> **Written request**:
Output as a JSON list of strings the lines from the one containing "814x678 pixels." through the end of the entries below, one string per line. Leave out blank lines and pictures.

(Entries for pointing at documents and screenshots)
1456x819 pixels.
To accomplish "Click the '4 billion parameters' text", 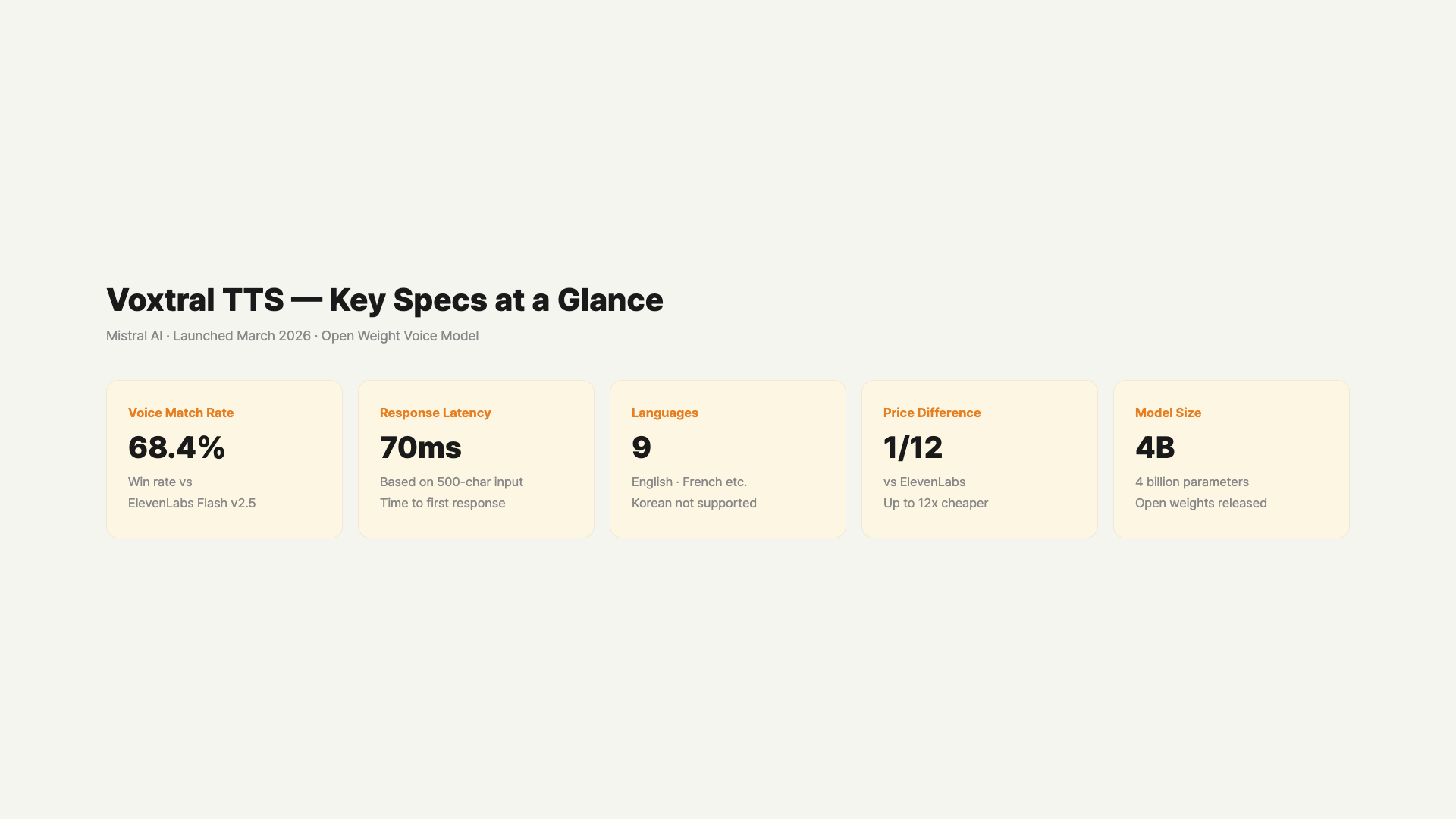I will [x=1192, y=482].

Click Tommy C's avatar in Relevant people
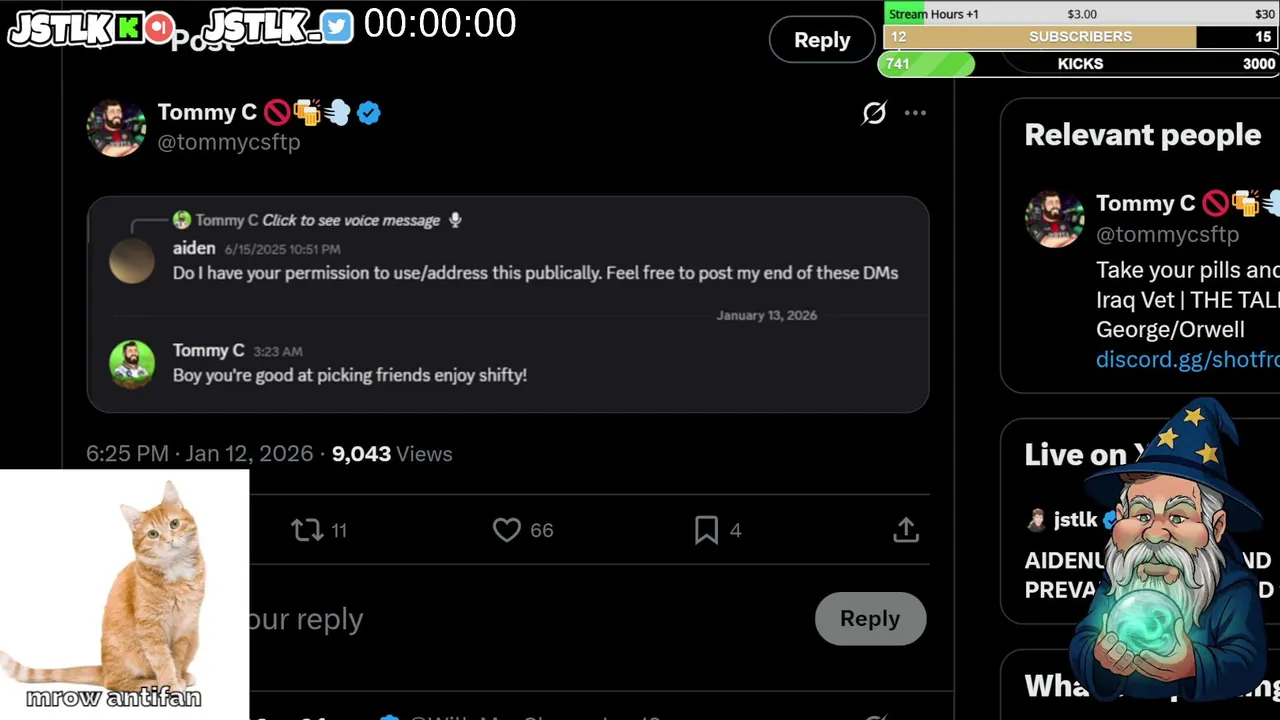pyautogui.click(x=1054, y=218)
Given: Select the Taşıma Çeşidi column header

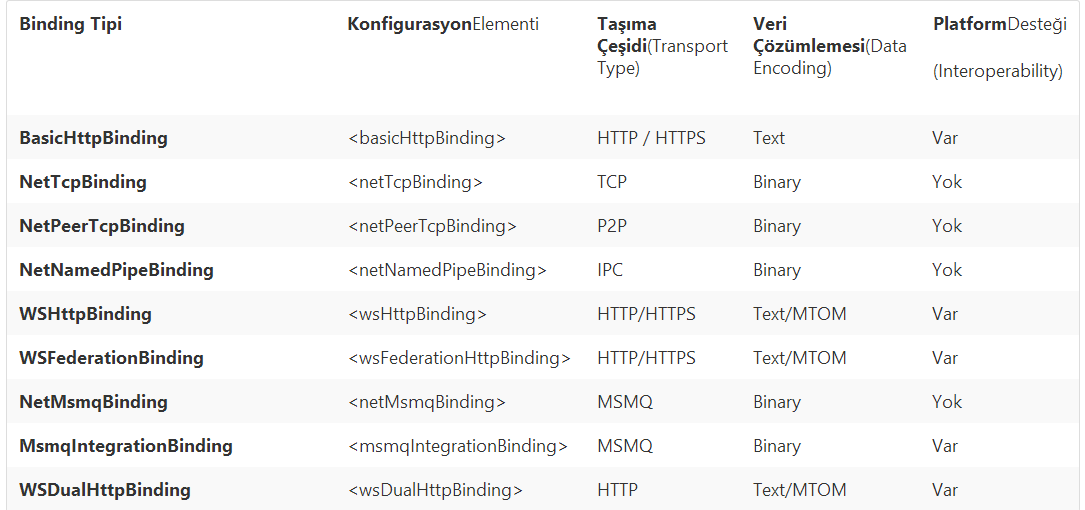Looking at the screenshot, I should click(662, 46).
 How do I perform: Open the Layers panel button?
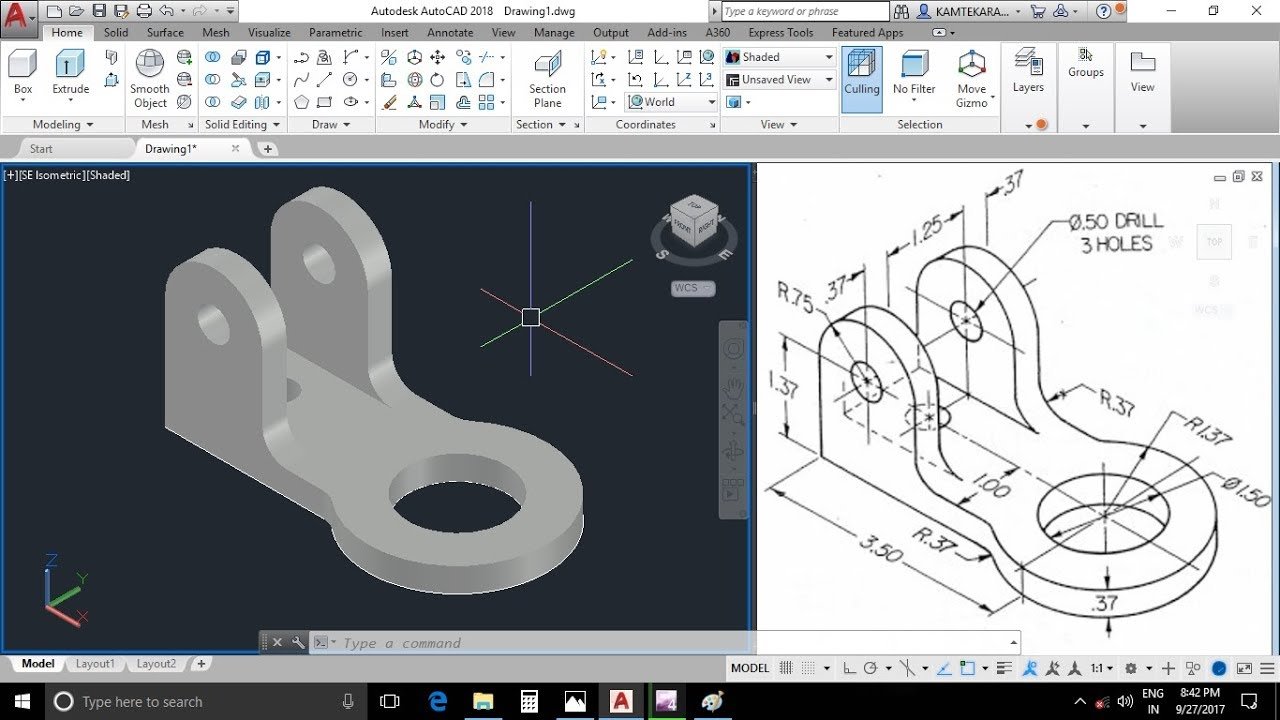(1028, 72)
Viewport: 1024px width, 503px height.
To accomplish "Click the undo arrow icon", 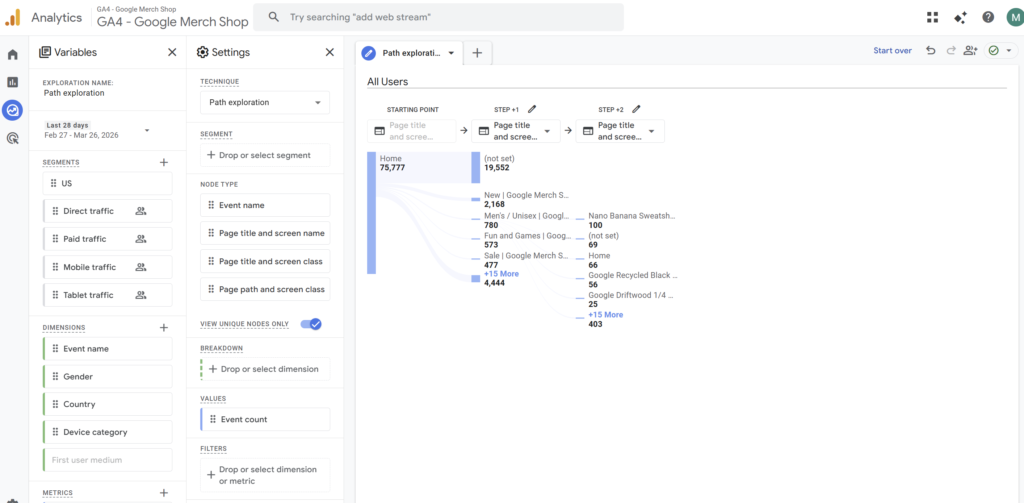I will [x=931, y=51].
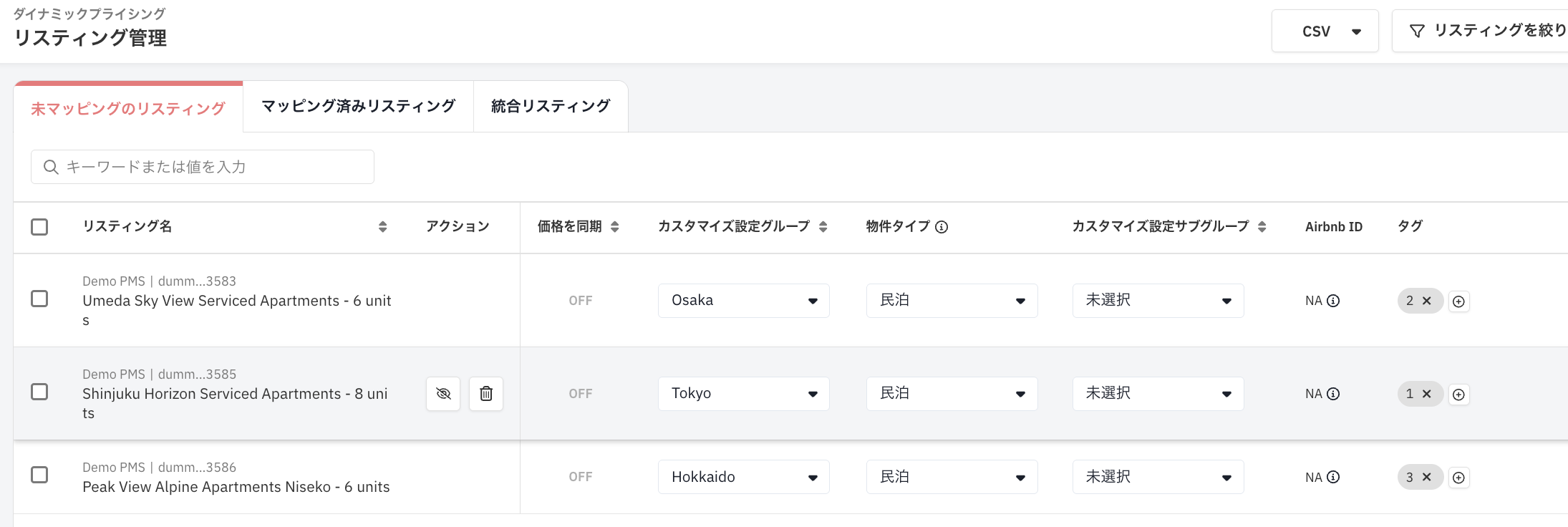Delete Shinjuku Horizon listing via trash icon
The width and height of the screenshot is (1568, 527).
[x=486, y=394]
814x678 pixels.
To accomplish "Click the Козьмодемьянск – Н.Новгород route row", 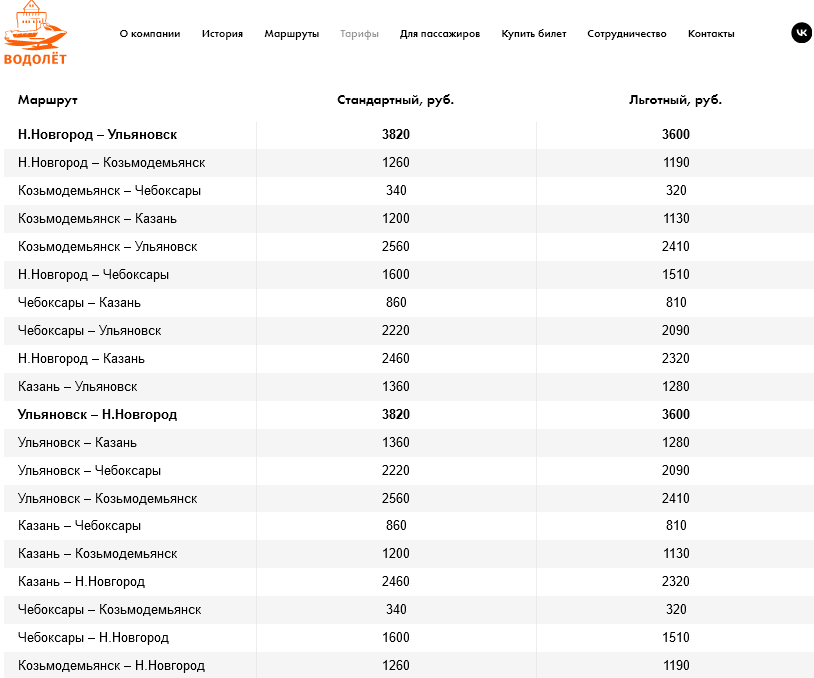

> **Full output**:
[
  "814x678 pixels.",
  "To accomplish \"Click the Козьмодемьянск – Н.Новгород route row\", "
]